Una novela es un viaje. Y como todo viaje tiene sus riesgos. El arte de novelar la vida propia -lo que hoy se denomina autoficción- es una tarea difícil, y no es extraño al materializar ese trabajo caer en la parodia y ofrecer un retrato truculento de uno mismo. El término autoficción, el neologismo con el que Serge Doubrovsky bautizó en 1977 su novela Hijos, engloba aquellas narraciones que toman como punto de partida la vida del narrador y mezclan ese material autobiográfico con sucesos inventados por éste; bien sean relatos ficticios, fantasías personales e incluso sueños. El lector curioso se preguntará, en este caso, qué porcentaje de material es inventado y qué porcentaje real. Es ahí donde reside la pericia del escritor, que consiste en difuminar las barreras que delimitan ambos territorios y hacer que el relato expuesto sea absolutamente verosímil.
Si este subgénero literario, tan en boga en la actualidad, cuenta con pioneros tan relevantes como Thomas Bernhard o Peter Handke, son muchos los escritores que hoy en día esconden su biografía bajo su etiqueta. La premio Nobel Olga Tokarczuk y el noruego Karl Ove Knausgard son la punta de lanza de un puñado de nombres que, si nos referimos al ámbito hispano, incluiría entre otros a Rodrigo Fresán y Sergio Chejfec, a Javier Cercas y Enrique Vila-Matas.
Un buen ejemplo de esta tendencia es la última novela de Carlos Pardo. El joven escritor madrileño, autor de una obra poética tan breve como exigente, es el artífice de dos libros previos que también se adscriben a esta categoría. Lejos de Kakania, su nueva publicación editada por el sello Periférica, podría definirse como un libro generacional o una novela de formación, aunque en realidad es el viaje iniciático de una persona instalada ya en la madurez. Un hombre que mira al pasado con nostalgia a pesar de la difícil relación con el mundo que le rodea.
____________________
• Comprueba tu comprensión
1. Según el texto sobre la autoficción, ¿qué sello editorial publica Lejos de Kakania?
2. Transcribe del texto sobre la autoficción el fragmento que empieza con las palabras "Una novela es" y termina con "sea absolutamente verosímil.".
3. Prosigue el texto sobre la autoficción a partir de su última frase.

• Extractos de registros
____________________
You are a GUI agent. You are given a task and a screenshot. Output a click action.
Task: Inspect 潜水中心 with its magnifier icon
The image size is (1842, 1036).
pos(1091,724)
____________________
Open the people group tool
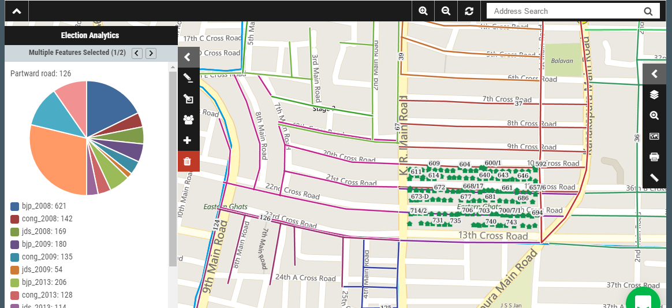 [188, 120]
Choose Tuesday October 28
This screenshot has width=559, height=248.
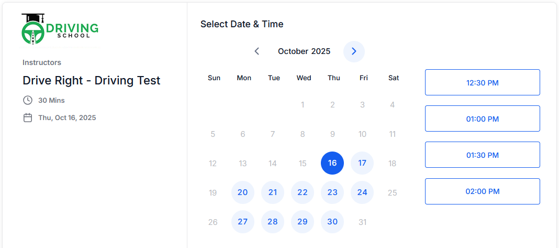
____________________
• Resultados por tarea
1. El sello Periférica.

2.
Una novela es un viaje. Y como todo viaje tiene sus riesgos. El arte de novelar la vida propia -lo que hoy se denomina autoficción- es una tarea difícil, y no es extraño al materializar ese trabajo caer en la parodia y ofrecer un retrato truculento de uno mismo. El término autoficción, el neologismo con el que Serge Doubrovsky bautizó en 1977 su novela Hijos, engloba aquellas narraciones que toman como punto de partida la vida del narrador y mezclan ese material autobiográfico con sucesos inventados por éste; bien sean relatos ficticios, fantasías personales e incluso sueños. El lector curioso se preguntará, en este caso, qué porcentaje de material es inventado y qué porcentaje real. Es ahí donde reside la pericia del escritor, que consiste en difuminar las barreras que delimitan ambos territorios y hacer que el relato expuesto sea absolutamente verosímil.

3.
Si su primera novela abordaba los conflictos amorosos de un adolescente y la segunda sus orígenes familiares, la última disecciona la amistad de dos jóvenes poetas en todas sus variantes: tanto en las epifanías y celebraciones juveniles como en los desencantos y deslealtades. La obra, un libro de lectura no precisamente fácil por la cantidad de capas narrativas que posee, mezcla con habilidad distintos géneros: el relato, el microensayo y la poesía.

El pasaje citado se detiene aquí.